Benchmarking with trtllm-bench#

AutoDeploy is integrated with the trtllm-bench performance benchmarking utility, enabling you to measure comprehensive performance metrics such as token throughput, request throughput, and latency for your AutoDeploy-optimized models.

Getting Started#

Before benchmarking with AutoDeploy, review the TensorRT-LLM benchmarking guide to familiarize yourself with the standard trtllm-bench workflow and best practices.

Basic Usage#

Invoke the AutoDeploy backend by specifying --backend _autodeploy in your trtllm-bench command:

trtllm-bench \
  --model meta-llama/Llama-3.1-8B \
  throughput \
  --dataset /tmp/synthetic_128_128.txt \
  --backend _autodeploy

Note

As in the PyTorch workflow, AutoDeploy does not require a separate trtllm-bench build step.

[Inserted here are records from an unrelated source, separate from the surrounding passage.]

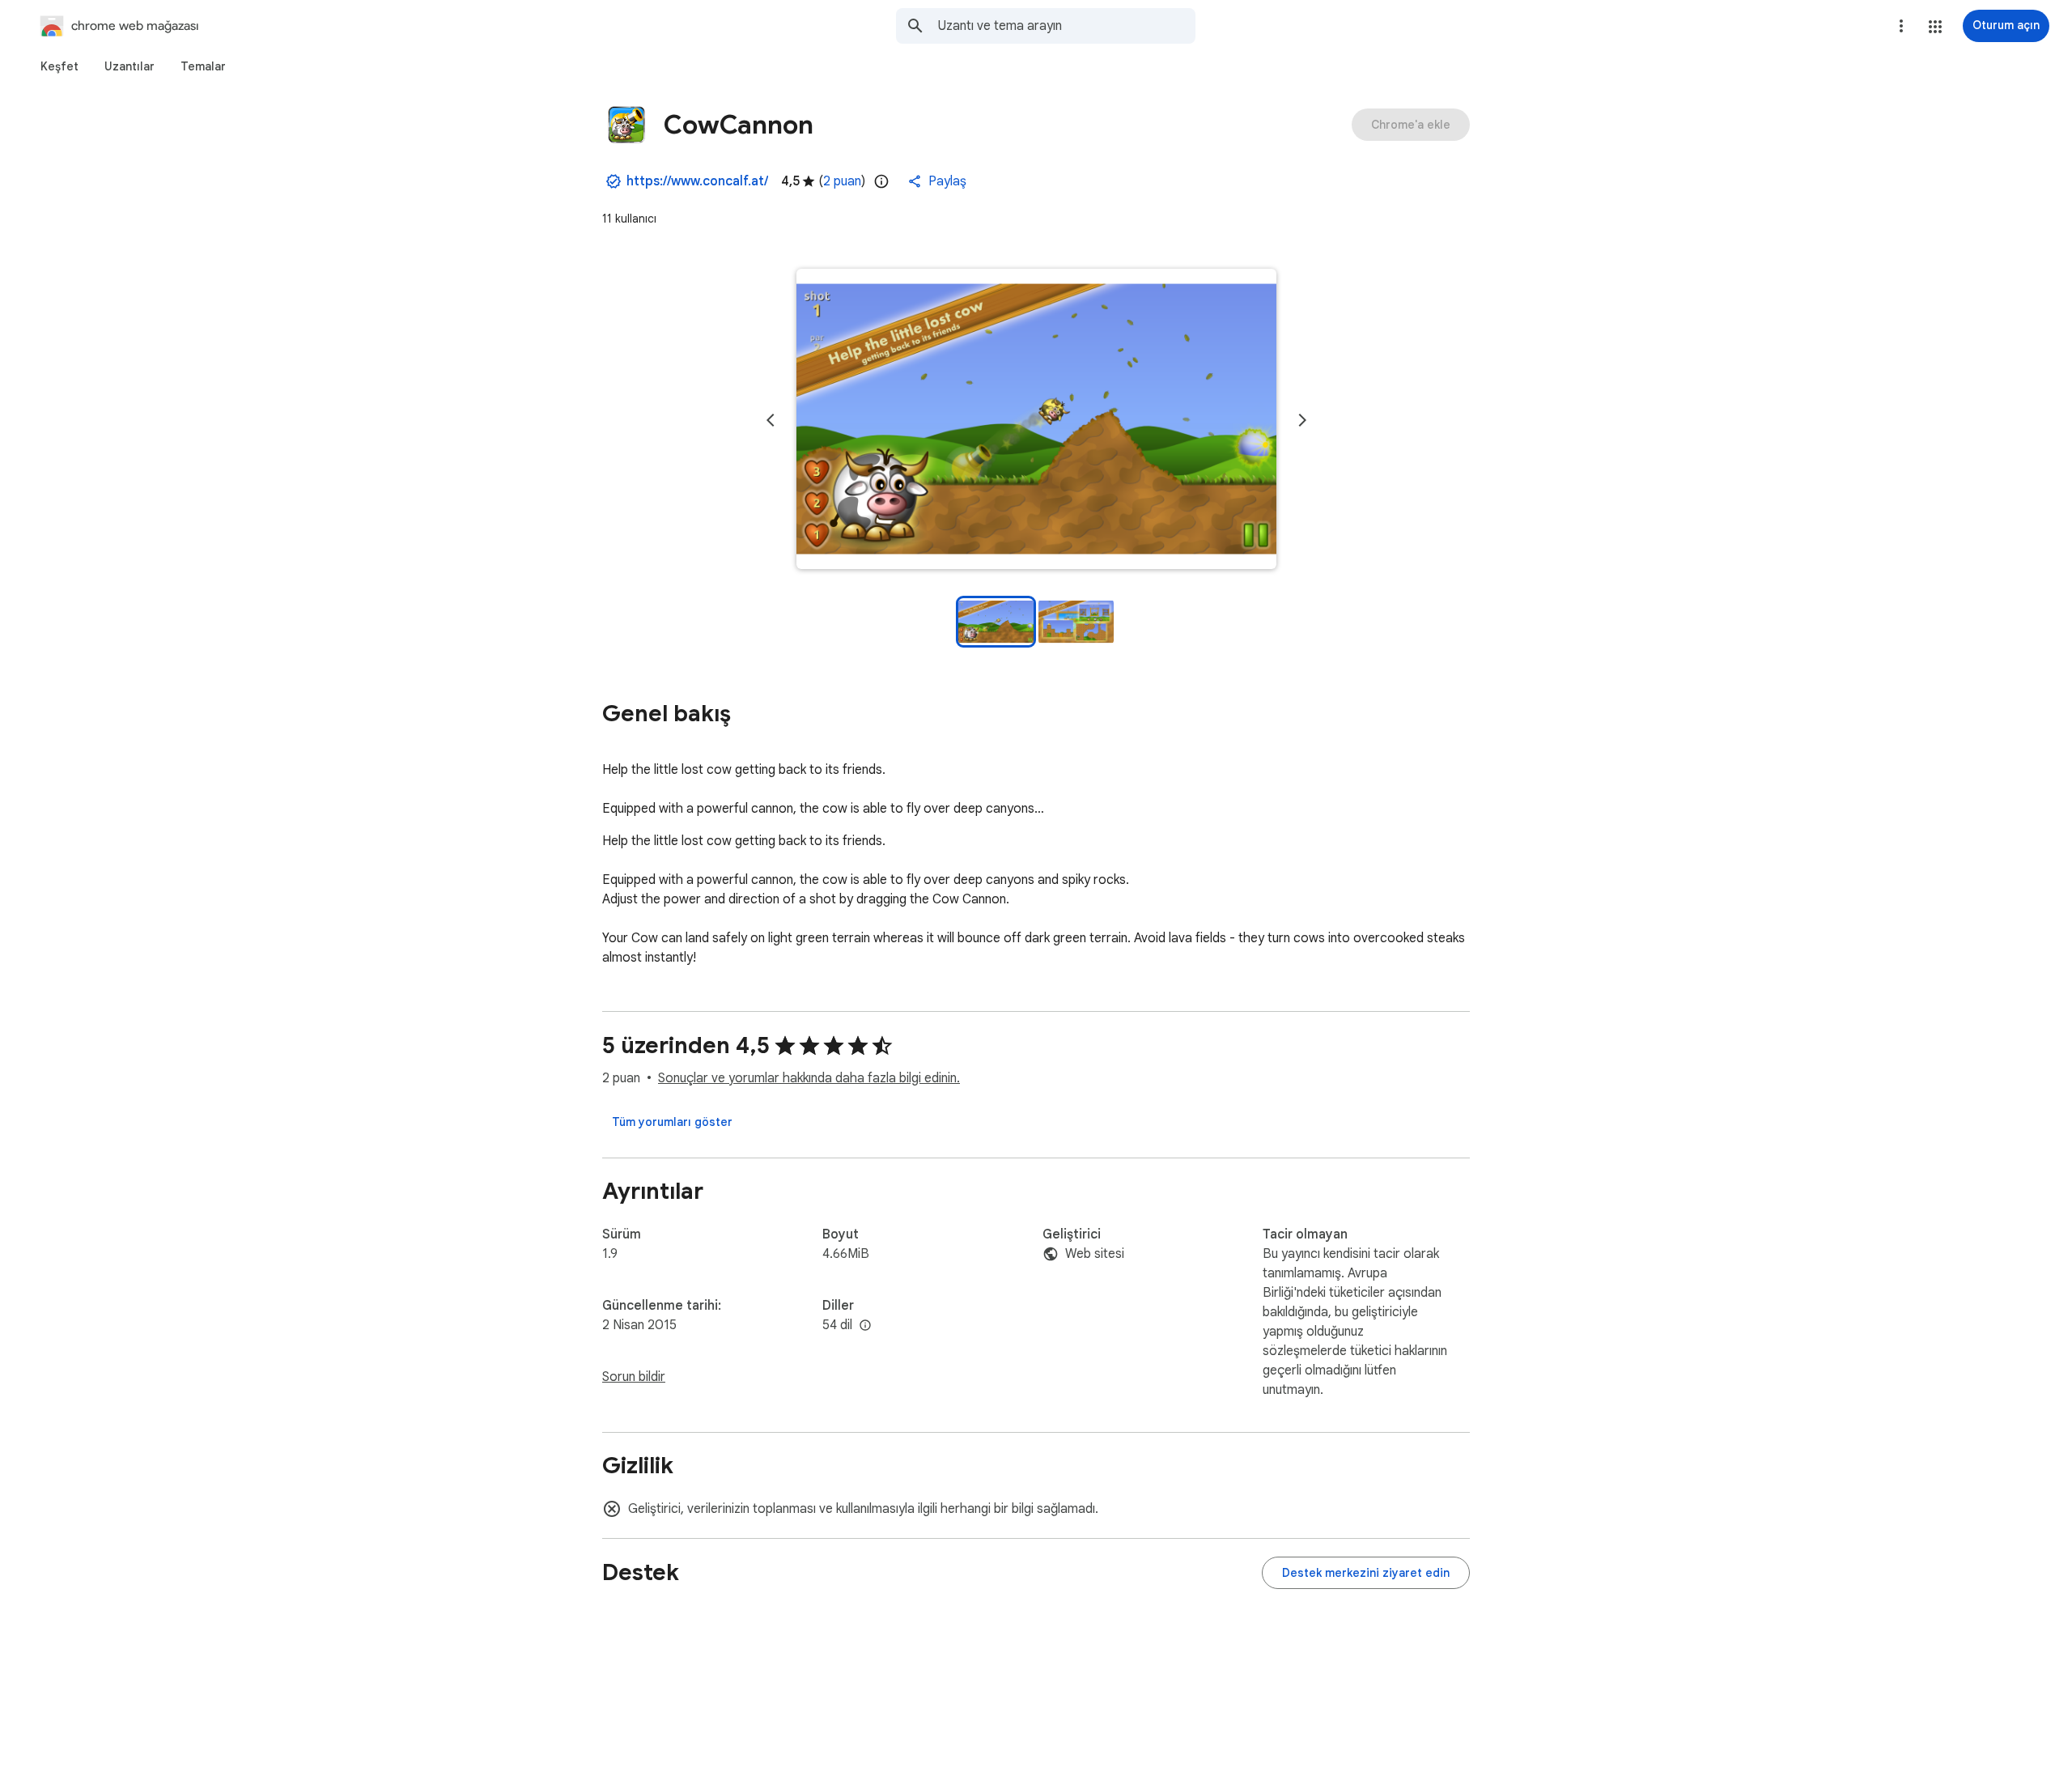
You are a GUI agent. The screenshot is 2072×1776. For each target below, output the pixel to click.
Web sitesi (1094, 1254)
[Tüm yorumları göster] (672, 1122)
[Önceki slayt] (770, 420)
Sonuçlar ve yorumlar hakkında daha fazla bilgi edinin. (809, 1078)
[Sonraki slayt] (1302, 420)
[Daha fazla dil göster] (865, 1326)
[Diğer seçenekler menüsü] (1901, 26)
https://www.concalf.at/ (697, 181)
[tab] (59, 66)
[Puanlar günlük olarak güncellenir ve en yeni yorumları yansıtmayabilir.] (881, 181)
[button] (1935, 27)
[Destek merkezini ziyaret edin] (1366, 1572)
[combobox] (1066, 26)
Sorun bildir (633, 1377)
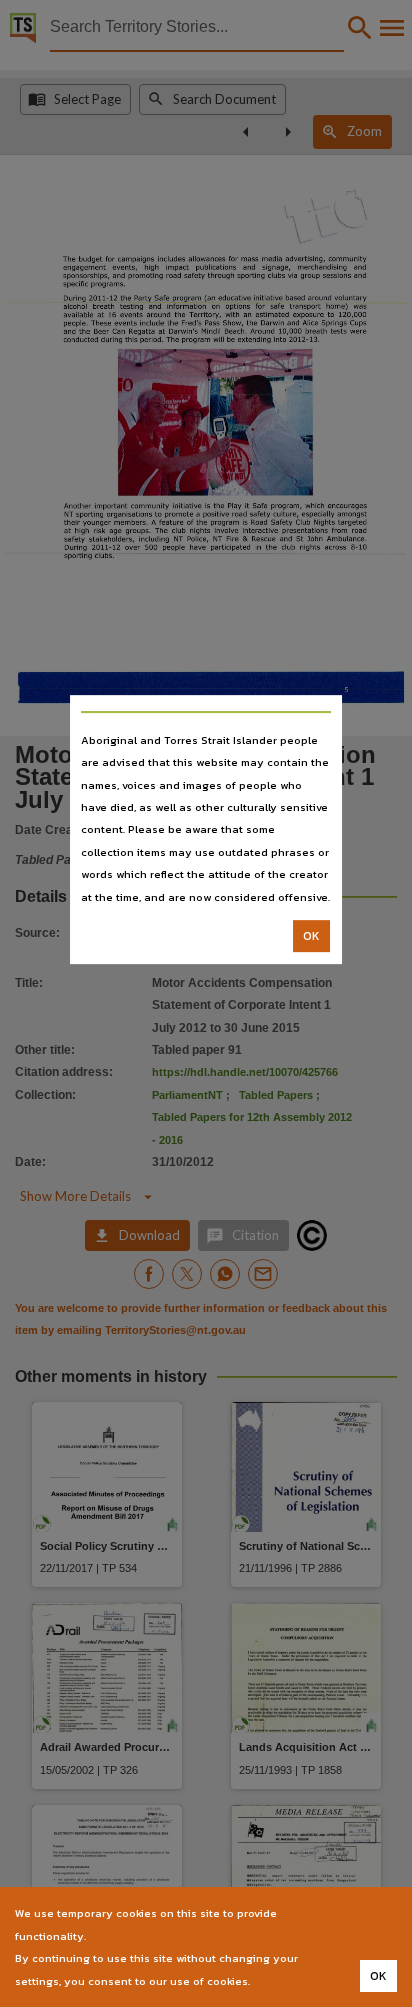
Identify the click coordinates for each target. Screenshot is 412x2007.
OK (311, 936)
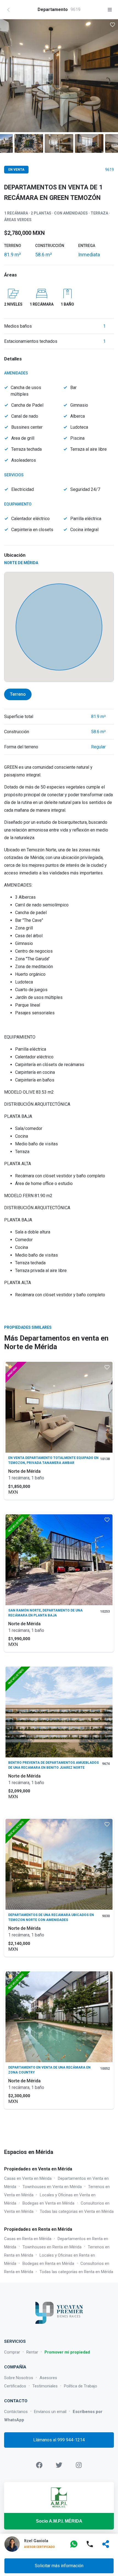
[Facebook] (39, 2464)
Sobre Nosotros (18, 2377)
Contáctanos (16, 2411)
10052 (105, 2068)
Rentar (32, 2352)
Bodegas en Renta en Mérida (48, 2263)
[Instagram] (79, 2464)
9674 (106, 1764)
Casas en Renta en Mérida (27, 2238)
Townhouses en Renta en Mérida (52, 2247)
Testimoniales (45, 2386)
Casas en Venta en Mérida (28, 2178)
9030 (106, 1916)
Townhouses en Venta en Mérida (52, 2186)
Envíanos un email (50, 2411)
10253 (105, 1611)
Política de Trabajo (80, 2386)
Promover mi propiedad (67, 2352)
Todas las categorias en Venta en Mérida (77, 2211)
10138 (105, 1459)
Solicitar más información (59, 2565)
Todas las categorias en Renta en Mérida (76, 2271)
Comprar (12, 2352)
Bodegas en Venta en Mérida (48, 2203)
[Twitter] (59, 2464)
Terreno (18, 694)
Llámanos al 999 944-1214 (59, 2439)
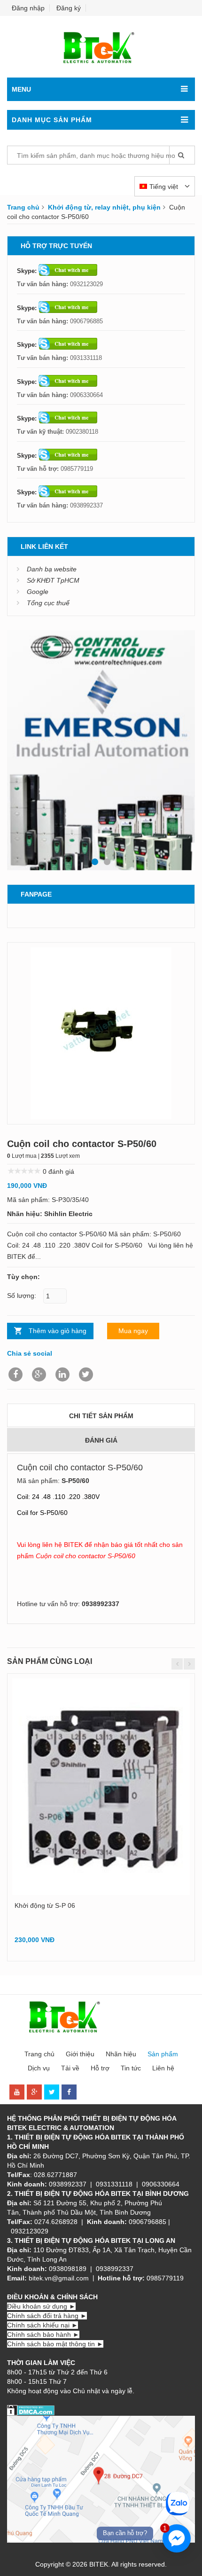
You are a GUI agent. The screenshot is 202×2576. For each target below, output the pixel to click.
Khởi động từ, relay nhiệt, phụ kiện (104, 207)
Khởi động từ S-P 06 (45, 1905)
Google (37, 591)
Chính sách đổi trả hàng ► (47, 2315)
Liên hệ (163, 2068)
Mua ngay (133, 1331)
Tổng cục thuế (48, 603)
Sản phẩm (163, 2054)
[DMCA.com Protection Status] (30, 2409)
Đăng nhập (28, 8)
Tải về (70, 2068)
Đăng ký (68, 8)
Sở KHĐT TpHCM (53, 580)
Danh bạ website (52, 569)
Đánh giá (101, 1440)
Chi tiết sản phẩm (101, 1416)
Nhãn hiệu (121, 2054)
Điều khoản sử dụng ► (41, 2306)
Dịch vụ (39, 2068)
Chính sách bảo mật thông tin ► (55, 2344)
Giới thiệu (80, 2054)
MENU (21, 89)
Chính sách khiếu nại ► (42, 2325)
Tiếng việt (164, 186)
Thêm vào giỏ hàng (57, 1331)
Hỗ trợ (100, 2068)
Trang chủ (23, 207)
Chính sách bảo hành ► (43, 2334)
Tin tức (131, 2068)
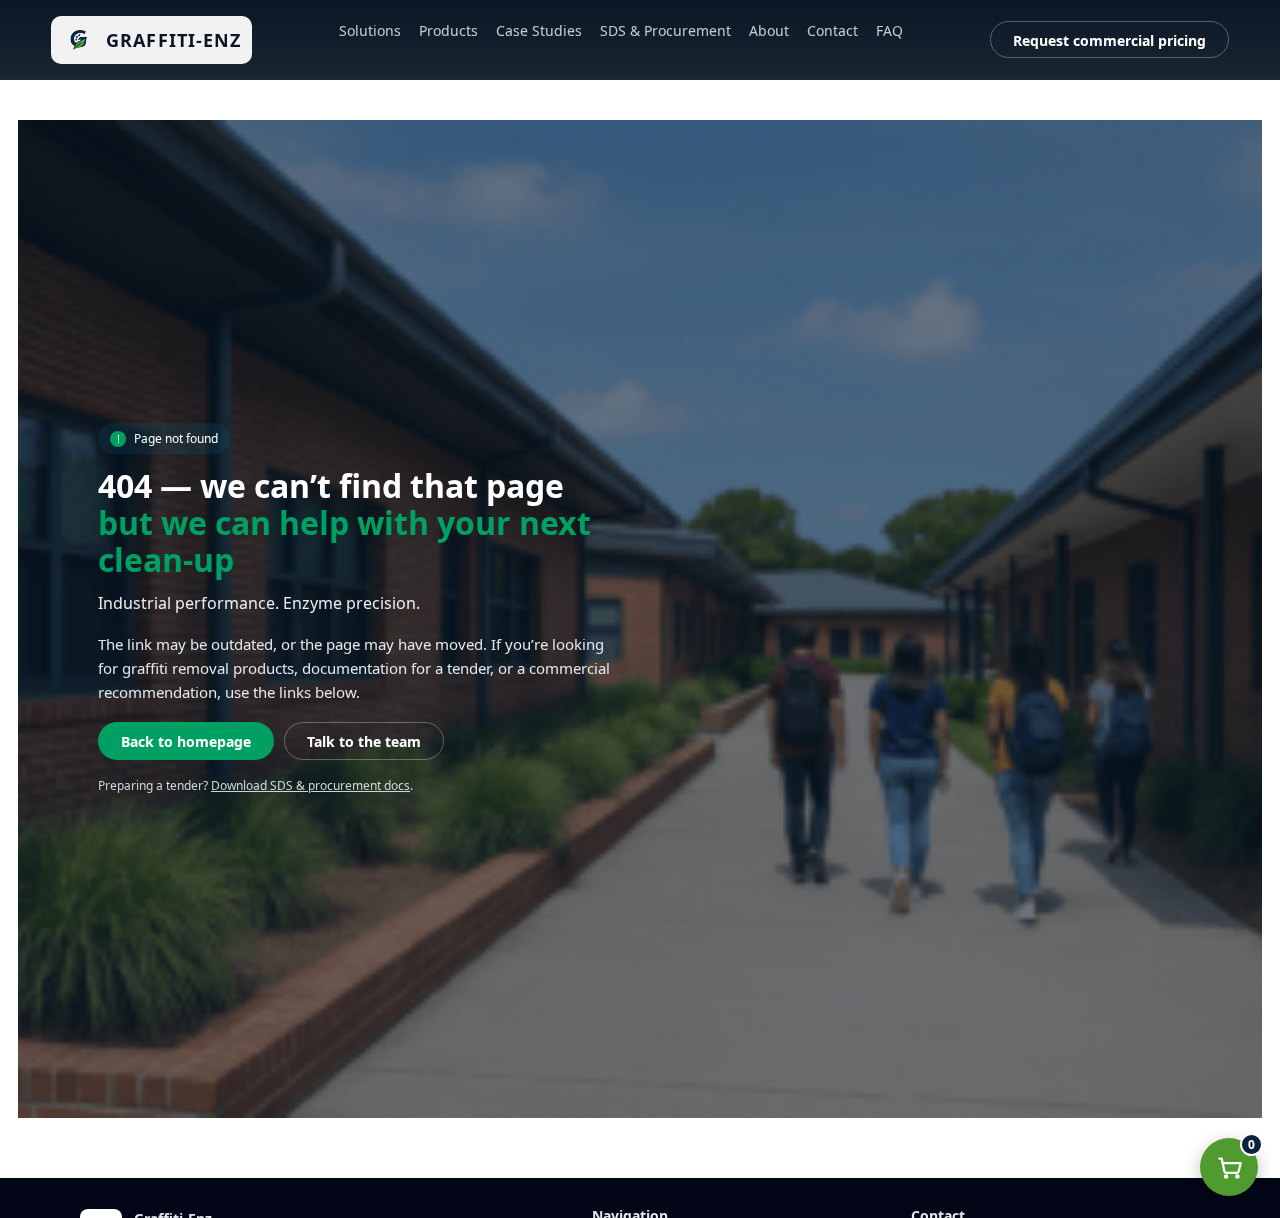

The model is automatically optimized during benchmark initialization.

Advanced Configuration#

For more granular control over AutoDeploy’s behavior during benchmarking, use the --extra_llm_api_options flag with a YAML configuration file:

trtllm-bench \
  --model meta-llama/Llama-3.1-8B \
  throughput \
  --dataset /tmp/synthetic_128_128.txt \
  --backend _autodeploy \
  --extra_llm_api_options autodeploy_config.yaml

Configuration Examples#

Basic Performance Configuration (autodeploy_config.yaml)#

# Compilation backend
compile_backend: torch-opt

# Runtime engine
runtime: trtllm

# Model loading
skip_loading_weights: false

# Fraction of free memory to use for kv-caches
free_mem_ratio: 0.8

# CUDA Graph optimization
cuda_graph_batch_sizes: [1, 2, 4, 8, 16, 32, 64, 128, 256]

# Attention backend
attn_backend: flashinfer

# Sequence configuration
max_batch_size: 256

Enable multi-GPU execution by specifying --tp n, where n is the number of GPUs

Configuration Options Reference#

Core Performance Settings#

Parameter

Default

Description

compile_backend

torch-compile

Compilation backend: torch-simple, torch-compile, torch-cudagraph, torch-opt

runtime

trtllm

Runtime engine: trtllm, demollm

free_mem_ratio

0.0

Fraction of available GPU memory for KV cache (0.0-1.0)

skip_loading_weights

false

Skip weight loading for architecture-only benchmarks

CUDA Graph Optimization#

Parameter

Default

Description

cuda_graph_batch_sizes

null

List of batch sizes for CUDA graph creation

Tip

For optimal CUDA graph performance, specify batch sizes that match your expected workload patterns. For example: [1, 2, 4, 8, 16, 32, 64, 128]

Performance Optimization Tips#

  1. Memory Management: Set free_mem_ratio to 0.8-0.9 for optimal KV cache utilization

  2. Compilation Backend: Use torch-opt for production workloads

  3. Attention Backend: flashinfer generally provides the best performance for most models

  4. CUDA Graphs: Enable CUDA graphs for batch sizes that match your production traffic patterns.